Extracting representation from an input image and matching it with training examples to determine the object class or identity.
What are the two key aspects in which object recognition methods vary (slide 16)?
Representation used and matching procedure.
What is the representation used in template matching (slide 17)?
An image of the object to be recognized (an array of pixel intensities).
Describe the matching process in template matching (slide 17).
Searching every image region and calculating the similarity between the template and the image region.
Name three similarity measures that can be maximised in template matching (slide 18).
Cross-correlation, Normalised cross-correlation (NCC), Correlation coefficient.
Name three similarity measures that can be minimised in template matching (slide 19).
Sum of Squared Differences (SSD), Euclidean distance, Sum of Absolute Differences (SAD).
How can template matching be used to recognise multiple objects (slide 20)?
By using multiple templates, one for each object.
What is a potential problem with using SAD in template matching, as shown in the example on slide 21?
It can produce peaks in areas that are simply darker, not necessarily a true match.
What is a potential problem with template matching regarding ‘true’ and ‘false’ matches (slide 23)?
Distinguishing true matches from false matches, and deciding what constitutes a match and how many peaks to consider.
Why can template matching be ineffective if the target object is scaled or rotated (slide 25)?
Because the template needs to be very similar to the target object, and scaling or rotation introduces differences.

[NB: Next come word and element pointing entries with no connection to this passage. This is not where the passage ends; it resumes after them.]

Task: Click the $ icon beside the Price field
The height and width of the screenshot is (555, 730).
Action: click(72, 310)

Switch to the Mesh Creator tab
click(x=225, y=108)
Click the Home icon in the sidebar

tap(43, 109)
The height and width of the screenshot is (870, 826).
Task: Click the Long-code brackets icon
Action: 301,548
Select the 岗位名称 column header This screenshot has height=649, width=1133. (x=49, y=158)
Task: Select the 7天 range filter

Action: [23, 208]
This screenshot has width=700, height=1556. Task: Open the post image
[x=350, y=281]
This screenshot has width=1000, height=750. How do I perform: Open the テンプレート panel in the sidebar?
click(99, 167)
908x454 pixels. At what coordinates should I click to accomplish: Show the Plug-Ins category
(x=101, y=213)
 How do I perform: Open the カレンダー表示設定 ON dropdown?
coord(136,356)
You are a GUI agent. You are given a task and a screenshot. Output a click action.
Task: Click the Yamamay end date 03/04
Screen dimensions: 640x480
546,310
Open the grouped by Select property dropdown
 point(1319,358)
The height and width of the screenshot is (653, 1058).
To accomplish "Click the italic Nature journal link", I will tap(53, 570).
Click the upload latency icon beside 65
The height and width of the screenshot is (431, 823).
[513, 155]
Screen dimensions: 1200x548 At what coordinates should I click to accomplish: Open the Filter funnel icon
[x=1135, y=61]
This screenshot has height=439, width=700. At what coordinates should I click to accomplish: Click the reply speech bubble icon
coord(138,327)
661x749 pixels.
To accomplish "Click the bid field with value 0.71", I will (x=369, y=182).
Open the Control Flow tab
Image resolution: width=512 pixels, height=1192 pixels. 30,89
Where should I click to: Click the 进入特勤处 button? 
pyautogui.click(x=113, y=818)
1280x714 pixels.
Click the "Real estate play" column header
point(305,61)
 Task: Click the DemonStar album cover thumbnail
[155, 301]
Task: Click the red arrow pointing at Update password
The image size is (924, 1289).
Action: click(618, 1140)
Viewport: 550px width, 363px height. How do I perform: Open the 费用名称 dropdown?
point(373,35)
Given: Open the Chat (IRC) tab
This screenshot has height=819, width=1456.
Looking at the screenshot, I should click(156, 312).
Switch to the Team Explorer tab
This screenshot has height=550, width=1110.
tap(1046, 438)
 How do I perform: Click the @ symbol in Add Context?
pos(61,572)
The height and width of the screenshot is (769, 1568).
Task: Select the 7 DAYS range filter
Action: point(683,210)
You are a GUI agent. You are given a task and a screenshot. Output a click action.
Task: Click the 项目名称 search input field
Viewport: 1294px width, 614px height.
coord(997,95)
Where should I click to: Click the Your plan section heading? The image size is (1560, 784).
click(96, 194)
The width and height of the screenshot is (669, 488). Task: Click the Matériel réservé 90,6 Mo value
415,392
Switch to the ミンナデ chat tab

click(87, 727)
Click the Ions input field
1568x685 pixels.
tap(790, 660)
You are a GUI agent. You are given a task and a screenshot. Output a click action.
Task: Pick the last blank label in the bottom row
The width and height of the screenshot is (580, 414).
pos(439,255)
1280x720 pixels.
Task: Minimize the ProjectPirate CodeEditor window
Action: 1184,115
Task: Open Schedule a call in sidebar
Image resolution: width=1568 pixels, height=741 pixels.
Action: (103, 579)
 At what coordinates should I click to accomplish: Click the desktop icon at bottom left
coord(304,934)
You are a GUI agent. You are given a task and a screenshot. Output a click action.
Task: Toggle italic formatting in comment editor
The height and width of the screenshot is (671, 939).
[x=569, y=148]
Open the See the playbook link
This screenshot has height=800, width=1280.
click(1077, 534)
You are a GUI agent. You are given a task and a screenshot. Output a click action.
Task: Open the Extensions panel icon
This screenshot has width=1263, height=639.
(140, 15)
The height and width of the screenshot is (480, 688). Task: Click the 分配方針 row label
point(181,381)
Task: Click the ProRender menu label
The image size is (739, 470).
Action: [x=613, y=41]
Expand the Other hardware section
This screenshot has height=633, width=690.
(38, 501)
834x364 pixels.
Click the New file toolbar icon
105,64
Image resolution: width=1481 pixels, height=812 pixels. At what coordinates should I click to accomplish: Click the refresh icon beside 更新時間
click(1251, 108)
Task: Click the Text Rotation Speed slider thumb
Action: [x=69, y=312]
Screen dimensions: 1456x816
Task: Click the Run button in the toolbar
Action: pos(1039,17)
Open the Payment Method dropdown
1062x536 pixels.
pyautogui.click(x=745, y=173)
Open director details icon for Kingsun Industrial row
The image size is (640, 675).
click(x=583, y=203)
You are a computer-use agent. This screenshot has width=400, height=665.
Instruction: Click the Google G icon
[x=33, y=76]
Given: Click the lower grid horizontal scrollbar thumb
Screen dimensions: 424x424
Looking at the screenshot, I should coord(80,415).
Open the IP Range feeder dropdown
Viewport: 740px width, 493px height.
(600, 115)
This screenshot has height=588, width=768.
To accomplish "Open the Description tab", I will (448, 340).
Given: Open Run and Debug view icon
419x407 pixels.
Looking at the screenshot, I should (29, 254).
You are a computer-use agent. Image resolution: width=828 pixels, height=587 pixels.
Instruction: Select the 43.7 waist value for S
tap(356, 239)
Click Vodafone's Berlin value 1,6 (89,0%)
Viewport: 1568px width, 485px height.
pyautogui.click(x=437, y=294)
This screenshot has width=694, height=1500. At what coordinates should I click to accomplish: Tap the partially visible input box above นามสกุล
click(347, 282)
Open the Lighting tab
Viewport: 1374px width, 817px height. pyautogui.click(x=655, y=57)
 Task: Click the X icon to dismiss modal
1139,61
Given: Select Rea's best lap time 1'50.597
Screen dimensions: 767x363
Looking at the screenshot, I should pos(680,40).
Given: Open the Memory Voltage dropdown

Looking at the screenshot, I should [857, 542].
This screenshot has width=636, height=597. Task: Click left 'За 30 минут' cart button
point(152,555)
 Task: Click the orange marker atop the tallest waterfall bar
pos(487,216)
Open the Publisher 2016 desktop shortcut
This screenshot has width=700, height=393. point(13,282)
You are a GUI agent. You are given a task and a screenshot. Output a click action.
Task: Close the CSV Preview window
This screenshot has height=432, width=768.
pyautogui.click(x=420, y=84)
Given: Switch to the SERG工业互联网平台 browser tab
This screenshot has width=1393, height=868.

What is a common approach to address viewpoint and within-category variation in template matching (slide 26)?
Using multiple templates for each object, representing different viewpoints and variations.
Explain the dilemma regarding the threshold in template matching (slide 27).
A high threshold avoids false matches but might miss true matches, while a low threshold finds true matches but increases false matches.
Why can template matching be computationally expensive (slide 28)?
Because of the need for many comparisons, especially when dealing with variations in appearance, viewpoints, and scales.
Why is template matching sensitive to occlusion (slide 29)?
Because if an object is occluded, the template may not fully match the visible parts.
What is the fundamental issue that makes template matching not robust (slide 30)?
The metric used for comparison is fundamentally not robust to changes in appearance between the template and the image patch.